- _TASK INSTRUCTIONS_: In the material below, find the line with "The width and height of the screenshot is (796, 670)." and the line with "Instruction: Click the", then output those two lines and every line between them, exactly.

- _INPUT_:
%%
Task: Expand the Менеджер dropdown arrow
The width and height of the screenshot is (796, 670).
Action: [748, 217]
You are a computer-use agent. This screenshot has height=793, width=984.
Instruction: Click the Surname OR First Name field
%%
%%
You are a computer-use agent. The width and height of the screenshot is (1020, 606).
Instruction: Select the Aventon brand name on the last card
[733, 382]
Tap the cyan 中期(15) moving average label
%%
%%
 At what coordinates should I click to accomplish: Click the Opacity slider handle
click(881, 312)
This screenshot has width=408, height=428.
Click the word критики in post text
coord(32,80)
%%
- _EXERCISE RESULT_:
The width and height of the screenshot is (796, 670).
Action: [748, 217]
You are a computer-use agent. This screenshot has height=793, width=984.
Instruction: Click the Surname OR First Name field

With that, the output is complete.